### PROBLEM
Transcribe every line of the material below without changing a single character.

** start of DATA EXTRACT **

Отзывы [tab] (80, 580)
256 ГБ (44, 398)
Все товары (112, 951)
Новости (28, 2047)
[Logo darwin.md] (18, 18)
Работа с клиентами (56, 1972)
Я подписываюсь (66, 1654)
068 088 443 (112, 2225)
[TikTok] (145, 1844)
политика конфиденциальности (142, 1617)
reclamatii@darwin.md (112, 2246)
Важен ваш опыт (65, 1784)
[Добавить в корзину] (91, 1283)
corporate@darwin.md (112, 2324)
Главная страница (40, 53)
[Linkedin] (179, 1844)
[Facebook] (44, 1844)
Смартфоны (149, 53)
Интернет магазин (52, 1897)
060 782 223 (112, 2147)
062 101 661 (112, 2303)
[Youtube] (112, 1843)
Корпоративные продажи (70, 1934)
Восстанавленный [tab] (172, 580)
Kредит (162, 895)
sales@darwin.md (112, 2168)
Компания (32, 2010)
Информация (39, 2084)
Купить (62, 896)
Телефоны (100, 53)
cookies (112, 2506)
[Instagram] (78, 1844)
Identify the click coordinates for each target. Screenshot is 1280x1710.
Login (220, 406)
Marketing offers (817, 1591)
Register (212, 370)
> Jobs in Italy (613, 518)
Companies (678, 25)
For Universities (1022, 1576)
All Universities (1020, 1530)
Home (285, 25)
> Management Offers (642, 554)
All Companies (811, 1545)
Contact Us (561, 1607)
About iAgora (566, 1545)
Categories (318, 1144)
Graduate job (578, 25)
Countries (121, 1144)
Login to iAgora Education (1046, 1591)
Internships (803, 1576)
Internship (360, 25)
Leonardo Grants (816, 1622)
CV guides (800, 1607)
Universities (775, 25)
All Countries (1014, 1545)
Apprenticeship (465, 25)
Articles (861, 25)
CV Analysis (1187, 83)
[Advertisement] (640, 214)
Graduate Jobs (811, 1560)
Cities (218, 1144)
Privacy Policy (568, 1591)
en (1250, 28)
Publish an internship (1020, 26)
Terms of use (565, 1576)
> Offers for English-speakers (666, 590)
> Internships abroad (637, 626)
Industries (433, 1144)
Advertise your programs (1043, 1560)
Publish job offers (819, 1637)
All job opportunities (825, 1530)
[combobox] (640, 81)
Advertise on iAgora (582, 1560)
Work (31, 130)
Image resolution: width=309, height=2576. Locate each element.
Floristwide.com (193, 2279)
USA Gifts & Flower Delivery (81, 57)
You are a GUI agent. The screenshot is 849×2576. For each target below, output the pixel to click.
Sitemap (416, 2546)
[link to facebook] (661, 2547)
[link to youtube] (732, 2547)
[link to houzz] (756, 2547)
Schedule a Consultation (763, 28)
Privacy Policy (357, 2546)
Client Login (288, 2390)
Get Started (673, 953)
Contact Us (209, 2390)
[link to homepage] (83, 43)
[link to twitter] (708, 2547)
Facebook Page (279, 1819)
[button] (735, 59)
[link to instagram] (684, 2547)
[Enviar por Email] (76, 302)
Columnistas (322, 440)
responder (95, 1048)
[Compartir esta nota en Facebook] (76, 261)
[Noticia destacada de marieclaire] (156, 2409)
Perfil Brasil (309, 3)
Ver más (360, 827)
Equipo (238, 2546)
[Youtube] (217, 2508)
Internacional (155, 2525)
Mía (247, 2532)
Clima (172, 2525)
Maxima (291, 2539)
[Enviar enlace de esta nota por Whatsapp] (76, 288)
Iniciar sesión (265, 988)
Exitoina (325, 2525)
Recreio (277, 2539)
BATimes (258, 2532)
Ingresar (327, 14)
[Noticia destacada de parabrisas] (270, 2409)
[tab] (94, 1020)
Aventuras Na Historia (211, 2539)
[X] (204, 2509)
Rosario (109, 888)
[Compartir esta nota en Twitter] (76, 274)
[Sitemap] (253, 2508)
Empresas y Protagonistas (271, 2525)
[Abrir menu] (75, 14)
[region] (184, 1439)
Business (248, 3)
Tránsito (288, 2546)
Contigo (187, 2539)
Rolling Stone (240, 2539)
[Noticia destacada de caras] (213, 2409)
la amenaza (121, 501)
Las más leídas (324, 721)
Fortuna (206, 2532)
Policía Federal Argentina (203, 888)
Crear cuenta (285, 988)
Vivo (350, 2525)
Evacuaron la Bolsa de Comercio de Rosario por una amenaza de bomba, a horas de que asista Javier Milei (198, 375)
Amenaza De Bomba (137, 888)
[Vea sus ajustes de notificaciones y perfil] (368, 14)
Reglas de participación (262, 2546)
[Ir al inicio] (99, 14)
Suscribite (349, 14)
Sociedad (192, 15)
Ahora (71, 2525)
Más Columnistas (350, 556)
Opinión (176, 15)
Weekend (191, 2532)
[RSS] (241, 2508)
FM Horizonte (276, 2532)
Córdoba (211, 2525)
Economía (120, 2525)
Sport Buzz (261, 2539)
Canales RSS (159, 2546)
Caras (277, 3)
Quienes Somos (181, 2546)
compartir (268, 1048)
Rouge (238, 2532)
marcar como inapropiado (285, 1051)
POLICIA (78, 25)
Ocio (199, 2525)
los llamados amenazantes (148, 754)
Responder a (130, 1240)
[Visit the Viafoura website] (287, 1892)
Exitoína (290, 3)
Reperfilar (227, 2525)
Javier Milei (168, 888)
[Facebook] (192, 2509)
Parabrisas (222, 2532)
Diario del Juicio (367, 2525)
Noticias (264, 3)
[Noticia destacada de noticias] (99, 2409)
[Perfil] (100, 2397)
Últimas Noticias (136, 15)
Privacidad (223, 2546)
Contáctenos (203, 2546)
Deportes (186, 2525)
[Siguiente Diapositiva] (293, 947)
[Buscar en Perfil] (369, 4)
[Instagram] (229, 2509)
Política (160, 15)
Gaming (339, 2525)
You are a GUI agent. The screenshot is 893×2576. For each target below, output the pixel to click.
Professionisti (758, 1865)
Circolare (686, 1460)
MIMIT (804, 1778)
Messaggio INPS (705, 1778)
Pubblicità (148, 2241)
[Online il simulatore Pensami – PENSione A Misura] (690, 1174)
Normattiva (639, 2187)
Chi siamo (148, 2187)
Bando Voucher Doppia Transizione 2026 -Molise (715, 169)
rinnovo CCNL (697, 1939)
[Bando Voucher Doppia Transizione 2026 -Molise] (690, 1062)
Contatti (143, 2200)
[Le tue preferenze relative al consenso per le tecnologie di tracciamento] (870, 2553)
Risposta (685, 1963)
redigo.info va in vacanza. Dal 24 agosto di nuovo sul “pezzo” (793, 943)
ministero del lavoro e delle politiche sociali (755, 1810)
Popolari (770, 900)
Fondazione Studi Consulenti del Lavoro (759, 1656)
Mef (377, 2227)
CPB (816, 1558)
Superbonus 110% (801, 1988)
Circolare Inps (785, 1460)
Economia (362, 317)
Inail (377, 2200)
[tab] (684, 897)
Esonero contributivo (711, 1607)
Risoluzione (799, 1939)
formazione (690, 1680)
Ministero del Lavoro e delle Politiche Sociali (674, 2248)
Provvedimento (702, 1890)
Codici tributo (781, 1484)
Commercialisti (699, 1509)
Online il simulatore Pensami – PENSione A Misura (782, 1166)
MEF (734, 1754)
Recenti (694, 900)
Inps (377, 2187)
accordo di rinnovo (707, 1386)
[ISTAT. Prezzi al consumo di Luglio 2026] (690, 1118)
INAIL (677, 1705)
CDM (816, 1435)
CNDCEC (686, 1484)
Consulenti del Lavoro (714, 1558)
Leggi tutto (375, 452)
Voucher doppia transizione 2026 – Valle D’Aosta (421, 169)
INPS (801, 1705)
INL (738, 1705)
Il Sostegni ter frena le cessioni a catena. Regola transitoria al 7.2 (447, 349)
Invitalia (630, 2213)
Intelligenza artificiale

** end of DATA EXTRACT **

### PROBLEM SOLUTION
Отзывы [tab] (80, 580)
256 ГБ (44, 398)
Все товары (112, 951)
Новости (28, 2047)
[Logo darwin.md] (18, 18)
Работа с клиентами (56, 1972)
Я подписываюсь (66, 1654)
068 088 443 (112, 2225)
[TikTok] (145, 1844)
политика конфиденциальности (142, 1617)
reclamatii@darwin.md (112, 2246)
Важен ваш опыт (65, 1784)
[Добавить в корзину] (91, 1283)
corporate@darwin.md (112, 2324)
Главная страница (40, 53)
[Linkedin] (179, 1844)
[Facebook] (44, 1844)
Смартфоны (149, 53)
Интернет магазин (52, 1897)
060 782 223 (112, 2147)
062 101 661 (112, 2303)
[Youtube] (112, 1843)
Корпоративные продажи (70, 1934)
Восстанавленный [tab] (172, 580)
Kредит (162, 895)
sales@darwin.md (112, 2168)
Компания (32, 2010)
Информация (39, 2084)
Купить (62, 896)
Телефоны (100, 53)
cookies (112, 2506)
[Instagram] (78, 1844)
Identify the click coordinates for each target. Screenshot is 1280x1710.
Login (220, 406)
Marketing offers (817, 1591)
Register (212, 370)
> Jobs in Italy (613, 518)
Companies (678, 25)
For Universities (1022, 1576)
All Universities (1020, 1530)
Home (285, 25)
> Management Offers (642, 554)
All Companies (811, 1545)
Contact Us (561, 1607)
About iAgora (566, 1545)
Categories (318, 1144)
Graduate job (578, 25)
Countries (121, 1144)
Login to iAgora Education (1046, 1591)
Internships (803, 1576)
Internship (360, 25)
Leonardo Grants (816, 1622)
CV guides (800, 1607)
Universities (775, 25)
All Countries (1014, 1545)
Apprenticeship (465, 25)
Articles (861, 25)
CV Analysis (1187, 83)
[Advertisement] (640, 214)
Graduate Jobs (811, 1560)
Cities (218, 1144)
Privacy Policy (568, 1591)
en (1250, 28)
Publish an internship (1020, 26)
Terms of use (565, 1576)
> Offers for English-speakers (666, 590)
> Internships abroad (637, 626)
Industries (433, 1144)
Advertise your programs (1043, 1560)
Publish job offers (819, 1637)
All job opportunities (825, 1530)
[combobox] (640, 81)
Advertise on iAgora (582, 1560)
Work (31, 130)
Image resolution: width=309, height=2576. Locate each element.
Floristwide.com (193, 2279)
USA Gifts & Flower Delivery (81, 57)
You are a GUI agent. The screenshot is 849×2576. For each target below, output the pixel to click.
Sitemap (416, 2546)
[link to facebook] (661, 2547)
[link to youtube] (732, 2547)
[link to houzz] (756, 2547)
Schedule a Consultation (763, 28)
Privacy Policy (357, 2546)
Client Login (288, 2390)
Get Started (673, 953)
Contact Us (209, 2390)
[link to homepage] (83, 43)
[link to twitter] (708, 2547)
Facebook Page (279, 1819)
[button] (735, 59)
[link to instagram] (684, 2547)
[Enviar por Email] (76, 302)
Columnistas (322, 440)
responder (95, 1048)
[Compartir esta nota en Facebook] (76, 261)
[Noticia destacada de marieclaire] (156, 2409)
Perfil Brasil (309, 3)
Ver más (360, 827)
Equipo (238, 2546)
[Youtube] (217, 2508)
Internacional (155, 2525)
Mía (247, 2532)
Clima (172, 2525)
Maxima (291, 2539)
[Enviar enlace de esta nota por Whatsapp] (76, 288)
Iniciar sesión (265, 988)
Exitoina (325, 2525)
Recreio (277, 2539)
BATimes (258, 2532)
Ingresar (327, 14)
[Noticia destacada de parabrisas] (270, 2409)
[tab] (94, 1020)
Aventuras Na Historia (211, 2539)
[X] (204, 2509)
Rosario (109, 888)
[Compartir esta nota en Twitter] (76, 274)
[Sitemap] (253, 2508)
Empresas y Protagonistas (271, 2525)
[Abrir menu] (75, 14)
[region] (184, 1439)
Business (248, 3)
Tránsito (288, 2546)
Contigo (187, 2539)
Rolling Stone (240, 2539)
[Noticia destacada de caras] (213, 2409)
la amenaza (121, 501)
Las más leídas (324, 721)
Fortuna (206, 2532)
Policía Federal Argentina (203, 888)
Crear cuenta (285, 988)
Vivo (350, 2525)
Evacuaron la Bolsa de Comercio de Rosario por una amenaza de bomba, a horas de que asista Javier Milei (198, 375)
Amenaza De Bomba (137, 888)
[Vea sus ajustes de notificaciones y perfil] (368, 14)
Reglas de participación (262, 2546)
[Ir al inicio] (99, 14)
Suscribite (349, 14)
Sociedad (192, 15)
Ahora (71, 2525)
Más Columnistas (350, 556)
Opinión (176, 15)
Weekend (191, 2532)
[RSS] (241, 2508)
FM Horizonte (276, 2532)
Córdoba (211, 2525)
Economía (120, 2525)
Sport Buzz (261, 2539)
Canales RSS (159, 2546)
Caras (277, 3)
Quienes Somos (181, 2546)
compartir (268, 1048)
Rouge (238, 2532)
marcar como inapropiado (285, 1051)
POLICIA (78, 25)
Ocio (199, 2525)
los llamados amenazantes (148, 754)
Responder a (130, 1240)
[Visit the Viafoura website] (287, 1892)
Exitoína (290, 3)
Reperfilar (227, 2525)
Javier Milei (168, 888)
[Facebook] (192, 2509)
Parabrisas (222, 2532)
Diario del Juicio (367, 2525)
Noticias (264, 3)
[Noticia destacada de noticias] (99, 2409)
[Perfil] (100, 2397)
Últimas Noticias (136, 15)
Privacidad (223, 2546)
Contáctenos (203, 2546)
Deportes (186, 2525)
[Siguiente Diapositiva] (293, 947)
[Buscar en Perfil] (369, 4)
[Instagram] (229, 2509)
Política (160, 15)
Gaming (339, 2525)
You are a GUI agent. The screenshot is 893×2576. For each target below, output the pixel to click.
Professionisti (758, 1865)
Circolare (686, 1460)
MIMIT (804, 1778)
Messaggio INPS (705, 1778)
Pubblicità (148, 2241)
[Online il simulatore Pensami – PENSione A Misura] (690, 1174)
Normattiva (639, 2187)
Chi siamo (148, 2187)
Bando Voucher Doppia Transizione 2026 -Molise (715, 169)
rinnovo CCNL (697, 1939)
[Bando Voucher Doppia Transizione 2026 -Molise] (690, 1062)
Contatti (143, 2200)
[Le tue preferenze relative al consenso per le tecnologie di tracciamento] (870, 2553)
Risposta (685, 1963)
redigo.info va in vacanza. Dal 24 agosto di nuovo sul “pezzo” (793, 943)
ministero del lavoro e delle politiche sociali (755, 1810)
Popolari (770, 900)
Fondazione Studi Consulenti del Lavoro (759, 1656)
Mef (377, 2227)
CPB (816, 1558)
Superbonus 110% (801, 1988)
Circolare Inps (785, 1460)
Economia (362, 317)
Inail (377, 2200)
[tab] (684, 897)
Esonero contributivo (711, 1607)
Risoluzione (799, 1939)
formazione (690, 1680)
Ministero del Lavoro e delle Politiche Sociali (674, 2248)
Provvedimento (702, 1890)
Codici tributo (781, 1484)
Commercialisti (699, 1509)
Online il simulatore Pensami – PENSione A Misura (782, 1166)
MEF (734, 1754)
Recenti (694, 900)
Inps (377, 2187)
accordo di rinnovo (707, 1386)
[ISTAT. Prezzi al consumo di Luglio 2026] (690, 1118)
INAIL (677, 1705)
CDM (816, 1435)
CNDCEC (686, 1484)
Consulenti del Lavoro (714, 1558)
Leggi tutto (375, 452)
Voucher doppia transizione 2026 – Valle D’Aosta (421, 169)
INPS (801, 1705)
INL (738, 1705)
Il Sostegni ter frena le cessioni a catena. Regola transitoria al 7.2 (447, 349)
Invitalia (630, 2213)
Intelligenza artificiale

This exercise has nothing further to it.